Figure 3. USP5 is Required for ERK-Mediated METTL3 Stabilization.
(A) Comparison of METTL3 and WTAP protein levels in mESCs and A375 stable transfectants by immunoblotting (IB).
(B) 293T cells transfected as indicated were treated with MG-132 (10 μM, 8hr) followed by IP/IB.
(C) 293T cells transfected as indicated for 48 hr, followed by cycloheximide (CHX) 10 μg/ml for 0–12 h. Lysates were used for IB to measure the protein levels of METTL3. Density of METTL3 expression was quantified by ImageJ and the relative fold compared to the untreated WT was indicated and plotted at the right panel.
(D) BRAF expression promotes METTL3-USP5 interaction. Lysates of 293T cells transfected as indicated for 48 hr were subjected to IP with anti-myc antibody followed by IB.

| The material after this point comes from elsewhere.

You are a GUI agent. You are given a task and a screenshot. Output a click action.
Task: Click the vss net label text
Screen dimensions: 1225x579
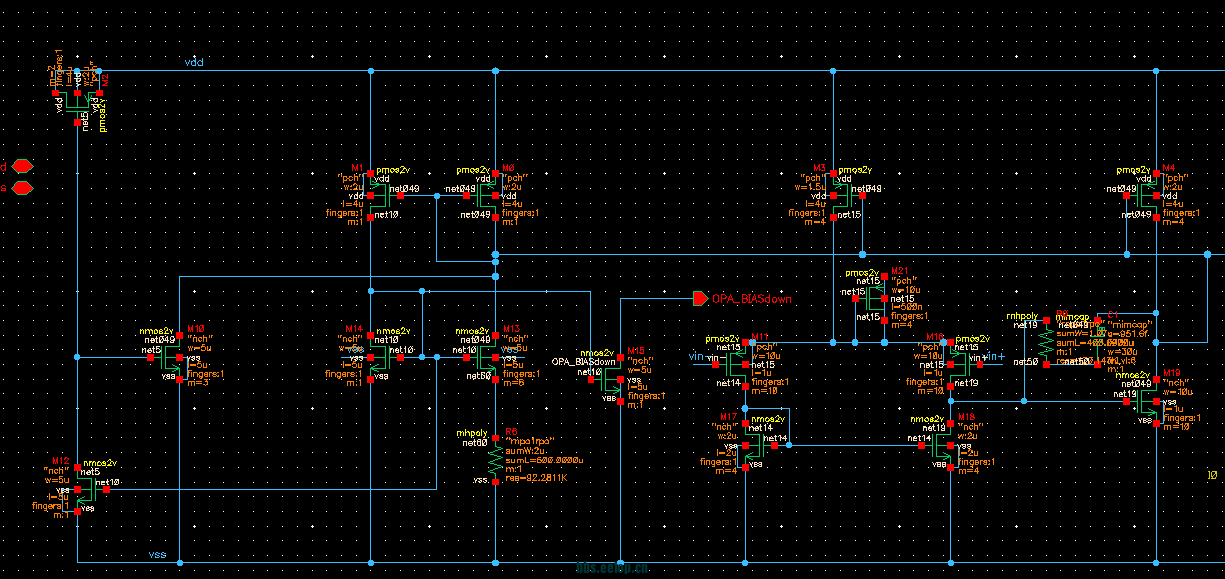158,553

(E) USP5 decreases ubiquitination of METTL3. Lysates of 293T cells transfected as indicated for 48 hr were subjected to IP with anti-myc antibody followed by IB.
(F) Knockdown of SPOP, TRIM28, and ANAPC1 attenuated USP5 inhibition-induced degradation of METTL3. A375 cells were transfected with siRNA for 72 hr or treated with 10 μM EOAI3402143 (EOAI) for 8 hr before IB analysis.